You are more fun than bubble wrap! You’re so thoughtful. Thank you for being my friend and listening. You are making a difference!
Compliments – wow they can make our day, don’t they? January 24 is National Compliment Day and a reminder to share compliments because they can change the world. The power of a compliment is pretty remarkable: either giving or receiving one can boost your happiness and confidence — making the act a win-win. You never know when someone could use some good vibes, so spread the positivity by giving someone a reason to smile!
“A compliment is verbal sunshine.” – Robert Orben
Ever have one of those down days, but then you receive a compliment from someone that turns your mood around? While compliments may seem simple, they can have a large impact on you and the people around you, creating a ripple of positivity. I like that image – a ripple of positivity.
Our brains are wired to receive the words of a compliment at the same level as as being paid a monetary reward. When we get a compliment, the dopamine receptors in our brain spike. These receptors are responsible for our brain’s built-in reward system. When our dopamine receptors activate, it confirms to our body that we’re doing something right.

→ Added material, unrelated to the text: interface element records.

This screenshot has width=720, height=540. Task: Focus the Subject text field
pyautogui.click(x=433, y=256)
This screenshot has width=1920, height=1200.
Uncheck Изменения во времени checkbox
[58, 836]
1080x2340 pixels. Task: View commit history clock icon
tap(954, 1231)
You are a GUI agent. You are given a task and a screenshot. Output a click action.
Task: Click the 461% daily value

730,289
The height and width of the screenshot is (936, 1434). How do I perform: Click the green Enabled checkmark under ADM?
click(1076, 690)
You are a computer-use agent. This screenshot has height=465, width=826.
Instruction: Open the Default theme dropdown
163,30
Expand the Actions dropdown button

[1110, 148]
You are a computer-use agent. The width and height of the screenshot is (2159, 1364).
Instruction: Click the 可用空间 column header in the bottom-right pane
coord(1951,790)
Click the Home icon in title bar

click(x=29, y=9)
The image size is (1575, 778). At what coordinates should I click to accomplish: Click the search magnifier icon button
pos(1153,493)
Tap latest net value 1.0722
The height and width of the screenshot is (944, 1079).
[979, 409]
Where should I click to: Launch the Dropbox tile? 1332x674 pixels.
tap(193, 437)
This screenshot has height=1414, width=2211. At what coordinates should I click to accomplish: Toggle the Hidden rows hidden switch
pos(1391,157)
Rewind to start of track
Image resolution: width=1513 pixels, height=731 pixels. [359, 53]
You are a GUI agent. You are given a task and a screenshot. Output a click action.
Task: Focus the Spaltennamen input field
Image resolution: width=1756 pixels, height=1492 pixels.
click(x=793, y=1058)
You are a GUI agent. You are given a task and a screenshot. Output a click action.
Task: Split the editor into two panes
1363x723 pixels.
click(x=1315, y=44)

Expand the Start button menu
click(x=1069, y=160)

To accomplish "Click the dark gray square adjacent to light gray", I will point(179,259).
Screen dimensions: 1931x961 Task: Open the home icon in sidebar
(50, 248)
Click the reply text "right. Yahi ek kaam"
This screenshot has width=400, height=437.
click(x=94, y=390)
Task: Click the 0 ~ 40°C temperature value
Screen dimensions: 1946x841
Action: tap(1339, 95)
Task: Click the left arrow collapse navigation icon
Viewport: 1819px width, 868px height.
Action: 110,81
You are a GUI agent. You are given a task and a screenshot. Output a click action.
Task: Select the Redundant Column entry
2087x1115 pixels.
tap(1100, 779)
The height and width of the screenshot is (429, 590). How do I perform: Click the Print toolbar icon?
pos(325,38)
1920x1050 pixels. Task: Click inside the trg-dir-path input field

A sincere compliment leaves you with a little more joy and maybe a smile on your face. That’s true when you receive a compliment, but it’s also true when you’re giving one!
Being sincere is a must. Some people may make the mistake of formulating their compliment around making the other person feel good, even if the compliment isn’t reflective of their true feelings. Make sure your compliment reflects something you genuinely admire about this person.
Short and specific are also elements of a great compliment.
Anyone else a bit embarrassed then receiving a compliment? I sure am. Sometimes it makes me feel vulnerable realizing they have been watching me. Lately I am trying to savor that moment more and simply say thank you.
We were in the middle of the grocery store when an elderly lady in her motorized shopping cart rode right up next to my husband and me. I recognized her from my area, but her name totally escaped my mind. “I have been wanting to tell you,” she said, “how much I enjoy reading your articles you write. Whenever I see your name, I read the whole thing. Just love your writing.”
I stammered out a weak thank you. Smiling, I told her I enjoyed my job as a feature writer (I was working at that time for our local newspaper) and the opportunity to meet lots of people and learn new things.
The next day a church member told me she had seen a nurse I used to work with at the health department. “She said you were the best boss she ever had. Thought you would enjoy hearing that.”
Wow, two unexpected compliments. Why did they make me feel so uncomfortable, instead of joyful? To be honest I thought, “Oh, no something bad is going to happen now.” Why can’t I just breath in the fresh air of nice words and bask in its pleasure for a moment? Why do I always think I am unworthy of these simple gestures of kindness?
Publicly I responded the “correct” way. I thanked the giver verbally and with my smile. I accepted the compliments externally with good manners. But internally…
Why are we so uncomfortable with legitimate compliments? Probably because there are so few on them (now that is sad, isn’t it?). Maybe because we have been hurt in the past by false compliments or compliments used to get something. Maybe the compliment stirs up a fear of success and now I have to live up to that expectation. Is it a learned habit of not trusting others or leaning towards a low self-esteem?
My mama used to say we should pass onto others when I hear a compliment said about them that they may not have heard. Another way of spreading a good word. Compliments not only change the person being complimented – it changes us to the better too. We begin to notice the good in others. We find the qualities we want to model.
Mark Twain wrote: “I can live for two months on a good compliment,”
Genuine praise is never wrong. It simply acknowledges the truth that’s there. Let’s practice this skill more often both in giving and receiving and see the ripple effects of spreading good words can do for the world.
Thank you for reading this wandering blog post today. You are the best!

Jean, as I read your words, this verse comes right to mind – ‘But encourage one another daily, as long as it is called “Today,” so that none of you may be hardened by sin’s deceitfulness.’
– Hebrews 3:13
Thanks for speaking encouragement and wisdom into my life. You know I’m appreciative, friend.
Great verse to ponder upon too. Let’s keep encouraging one another!!
You are so right, Jean. To give a compliment is to create sparks of joy–not only for the one receiving but even more so for the giver. Just like Jesus said, as quoted in Acts 20:35: “It is more blessed to give than to receive.” I believe that includes compliments!
sparking joy. I like that phrase, Nancy!